For those with hyperthyroidism and Graves’ disease who choose to see an endocrinologist, it can be very frustrating being told that the only three treatment options someone has are 1) antithyroid medication, 2) radioactive iodine, and 3) thyroid surgery. Without question there is a time and place for conventional medical treatment, and while antithyroid medication such as Methimazole and PTU commonly causes side effects, they usually do a wonderful job of lowering thyroid hormone levels. There are even situations when more extreme treatment methods such as thyroid surgery are necessary. But while conventional treatment methods are sometimes necessary, it’s ludicrous that most endocrinologists don’t do anything to address the cause of the condition.
Why do most endocrinologists only give three treatment options to their hyperthyroid patients, and not try to address the cause of the problem? One obvious reason is the training they receive in medical school.
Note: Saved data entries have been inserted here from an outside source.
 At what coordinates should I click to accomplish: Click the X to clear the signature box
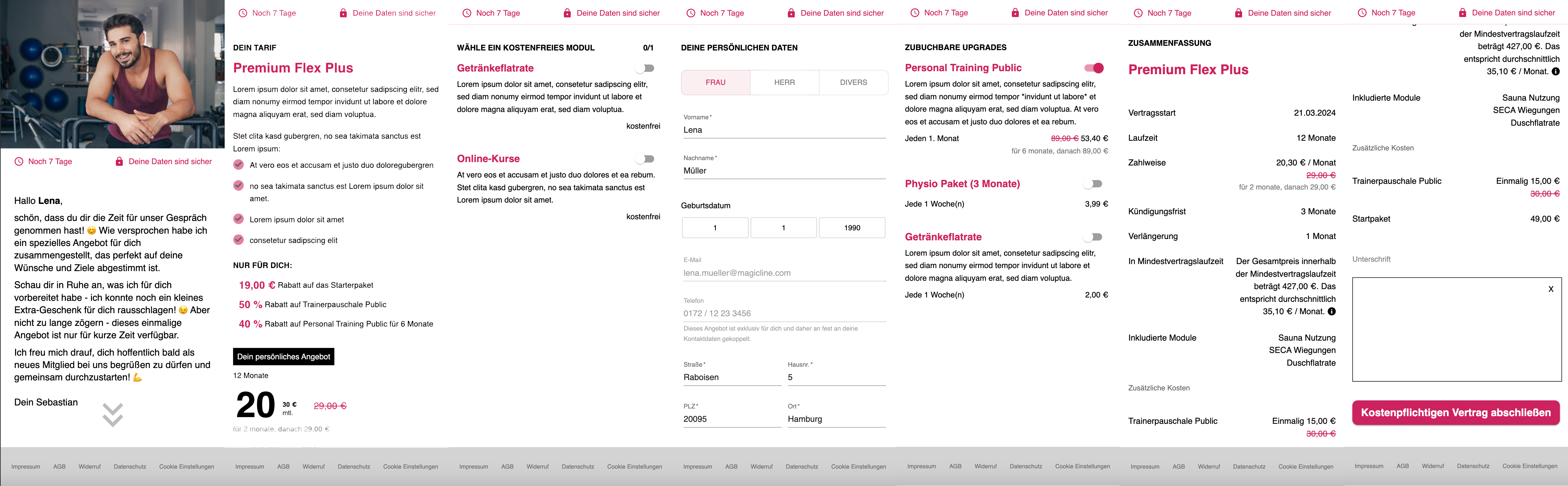(1551, 289)
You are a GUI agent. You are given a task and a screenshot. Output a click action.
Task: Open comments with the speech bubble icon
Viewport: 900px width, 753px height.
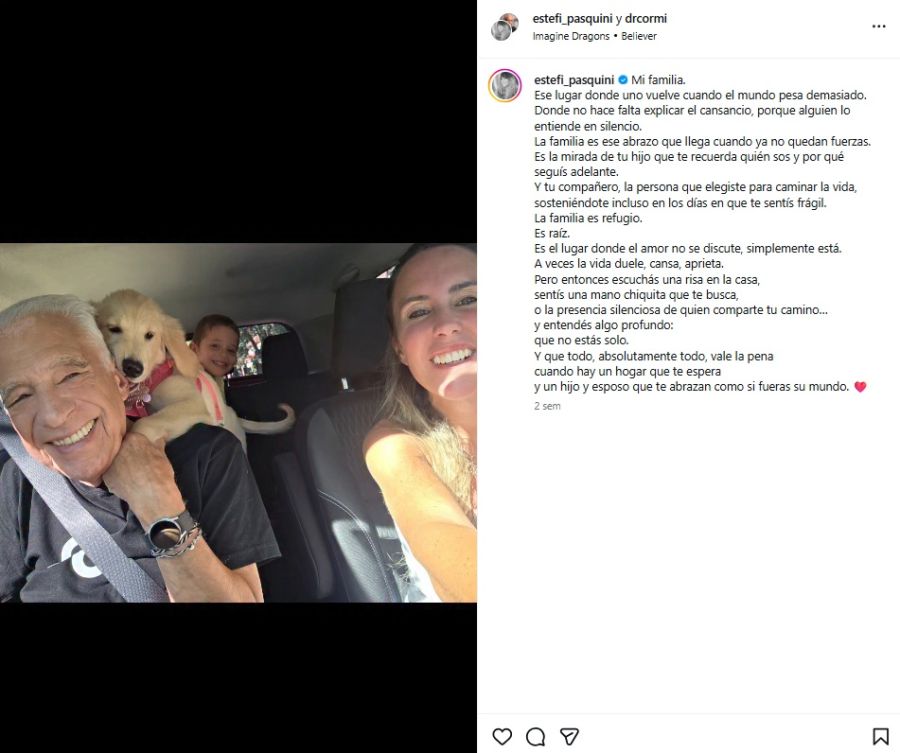pyautogui.click(x=536, y=736)
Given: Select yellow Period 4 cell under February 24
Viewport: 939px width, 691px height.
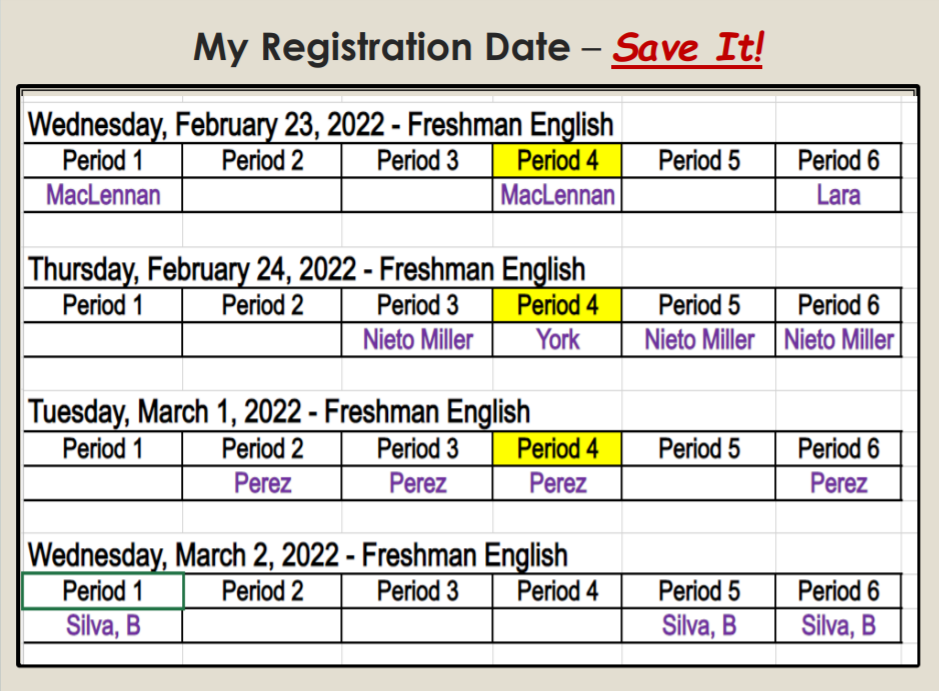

But this isn’t the only reason, as these days there are many medical doctors who practice functional medicine, and most of these medical doctors were also brainwashed while attending medical school. Perhaps two of the main characteristics that result in some medical doctors practicing functional medicine are 1) having an open mind, and 2) being willing to deviate from the norm. In other words, having a closed mind and/or being afraid of deviating from the norm are probably the main two reasons why most endocrinologists refuse to practice functional medicine, and thus fail to address the cause of the hyperthyroid condition.
One more thing I’ll say here is that I’m not suggesting that endocrinologists shouldn’t prescribe antithyroid medication, recommend surgery in some cases, etc. What I am suggesting is that more endocrinologists should practice functional medicine, while utilizing conventional medical treatment whenever necessary. In fact, even if an endocrinologist chooses to recommend antithyroid medication to EVERY patient with hyperthyroidism, but at the same time does things to address the cause of the condition, this would dramatically reduce the number of patients who ended up receiving radioactive iodine or thyroid surgery.
So what I’d like to do now is discuss 7 things most endocrinologists don’t know (or won’t admit) about hyperthyroidism and Graves’ disease.
1. The autoimmune component of Graves’ Disease can be reversed. Please keep in mind that this isn’t just my opinion, and of course it’s important to elaborate on the meaning of “reversed”. I’m not suggesting that Graves’ disease can be permanently cured. I’ve been in remission from Graves’ disease since 2009, and while I would love to say that I permanently cured my Graves’disease condition, the truth is that for those with Graves’ disease who restore their health, there is always a possibility of experiencing a relapse if you don’t do a good job of maintaining your health and are exposed to specific triggers.
When I say the autoimmune component can be reversed, this means that by removing the autoimmune trigger and healing the gut, and doing other things to reduce proinflammatory cytokines and increase regulatory T cells, the autoimmune response can be suppressed. This admittedly isn’t an easy process, as there are times when finding the trigger can be challenging, and many people struggle making the necessary dietary and lifestyle changes. But if someone is willing to take responsibility for their health AND their autoimmune triggers are detected and removed, then it is very possible to achieve a state of remission and maintain your health thereafter. In other words, the goal should be to achieve a state of PERMANENT remission.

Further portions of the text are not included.